-- begin Entries --
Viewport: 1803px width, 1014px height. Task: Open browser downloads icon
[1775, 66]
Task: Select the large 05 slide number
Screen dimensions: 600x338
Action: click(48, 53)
-- end Entries --
Can you put all the material above into a CSV with two columns, input and output, giving each answer its own row beside the text it answers, with each field in quotes and any line breaks turned into spaces?

■ Answer to the task ■
input,output
"Viewport: 1803px width, 1014px height. Task: Open browser downloads icon","[1775, 66]"
"Task: Select the large 05 slide number Screen dimensions: 600x338","Action: click(48, 53)"